In the following article you will find a brief commentary on Psalm 5 that goes along with our Riverside Church Two Year Bible Reading Plan (Volume 1 & Volume 2). This plan will allow you to read the New Testament and Psalms once every year and the Old Testament once every two years.
The Blessedness of the Righteous
By Charles Simeon
DAVID, in speaking of the persecutions which he endured from Saul, represents them as accompanied with every species of malignity on the part of his oppressors: “There is no faithfulness in their mouth: their inward part is very wickedness: their throat is an open sepulchre: they flatter with their tongue.” This character we should have been disposed to limit to the agents of Saul: but St. Paul teaches us to consider it as descriptive of human nature generally, and to apply it, without exception, to every child of man. The fact is, that human nature is the same in all ages and places: and if it was so corrupt whilst under the immediate government of God himself, much more may it be expected to manifest similar corruption under circumstances less favourable for its control.
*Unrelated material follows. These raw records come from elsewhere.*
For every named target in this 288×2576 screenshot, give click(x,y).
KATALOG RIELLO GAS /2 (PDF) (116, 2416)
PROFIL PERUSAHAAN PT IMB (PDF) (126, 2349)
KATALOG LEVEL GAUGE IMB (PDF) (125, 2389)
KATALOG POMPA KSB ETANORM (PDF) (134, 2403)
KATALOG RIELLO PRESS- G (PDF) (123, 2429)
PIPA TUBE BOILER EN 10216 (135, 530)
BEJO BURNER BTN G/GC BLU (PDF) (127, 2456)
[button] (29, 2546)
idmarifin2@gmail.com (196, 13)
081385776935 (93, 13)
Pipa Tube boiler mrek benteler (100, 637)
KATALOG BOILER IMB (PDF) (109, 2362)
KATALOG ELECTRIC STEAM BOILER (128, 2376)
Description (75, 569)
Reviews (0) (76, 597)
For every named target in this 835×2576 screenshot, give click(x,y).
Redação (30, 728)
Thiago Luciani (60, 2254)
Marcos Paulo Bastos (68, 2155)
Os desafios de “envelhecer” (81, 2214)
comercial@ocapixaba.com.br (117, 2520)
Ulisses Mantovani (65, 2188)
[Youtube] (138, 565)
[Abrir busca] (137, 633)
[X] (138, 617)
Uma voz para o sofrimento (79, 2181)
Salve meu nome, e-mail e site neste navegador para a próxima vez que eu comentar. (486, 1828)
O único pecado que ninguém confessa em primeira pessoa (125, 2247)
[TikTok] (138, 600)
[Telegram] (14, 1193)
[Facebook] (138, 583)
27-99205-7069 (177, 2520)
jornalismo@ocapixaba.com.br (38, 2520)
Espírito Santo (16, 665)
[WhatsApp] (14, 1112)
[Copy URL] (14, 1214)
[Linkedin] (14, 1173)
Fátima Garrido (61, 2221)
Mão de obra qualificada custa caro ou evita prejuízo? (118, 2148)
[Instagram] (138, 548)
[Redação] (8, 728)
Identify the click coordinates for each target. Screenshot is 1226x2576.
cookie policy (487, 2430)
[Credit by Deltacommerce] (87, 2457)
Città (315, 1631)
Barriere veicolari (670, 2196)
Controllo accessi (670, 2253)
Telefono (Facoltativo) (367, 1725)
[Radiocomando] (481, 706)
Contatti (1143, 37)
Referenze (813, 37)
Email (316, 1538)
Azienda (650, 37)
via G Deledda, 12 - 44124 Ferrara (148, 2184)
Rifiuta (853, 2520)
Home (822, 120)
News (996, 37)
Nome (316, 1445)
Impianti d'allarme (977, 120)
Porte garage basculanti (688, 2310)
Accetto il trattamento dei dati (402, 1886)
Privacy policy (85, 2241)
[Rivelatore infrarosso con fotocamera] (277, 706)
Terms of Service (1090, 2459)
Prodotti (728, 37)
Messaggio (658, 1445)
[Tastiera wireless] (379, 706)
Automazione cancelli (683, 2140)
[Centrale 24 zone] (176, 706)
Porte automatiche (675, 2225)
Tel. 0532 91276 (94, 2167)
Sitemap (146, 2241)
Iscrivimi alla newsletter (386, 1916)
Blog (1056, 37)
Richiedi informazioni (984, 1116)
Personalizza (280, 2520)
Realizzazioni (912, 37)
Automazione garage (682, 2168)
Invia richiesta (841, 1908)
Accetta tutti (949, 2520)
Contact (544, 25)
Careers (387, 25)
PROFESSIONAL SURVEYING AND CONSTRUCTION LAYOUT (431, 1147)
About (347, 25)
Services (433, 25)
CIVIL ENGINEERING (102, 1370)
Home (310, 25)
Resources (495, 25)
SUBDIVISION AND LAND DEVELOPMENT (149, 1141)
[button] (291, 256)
Doubtless, to be reduced to a level with such abandoned men is very humiliating: but it is consoling to know, that if, on the one hand, we resemble them by nature, we, on the other hand, are partakers of all David’s privileges, as soon as ever we are renewed by divine grace. Under his great and accumulated trials, he was often filled with a holy and unutterable joy in God: and such joy is our portion also, if, like him, we place our confidence in God.
 Simeon, C. (1836). Horae Homileticae: Psalms, I–LXXII (Vol. 5, p. 25). London: Samuel Holdsworth.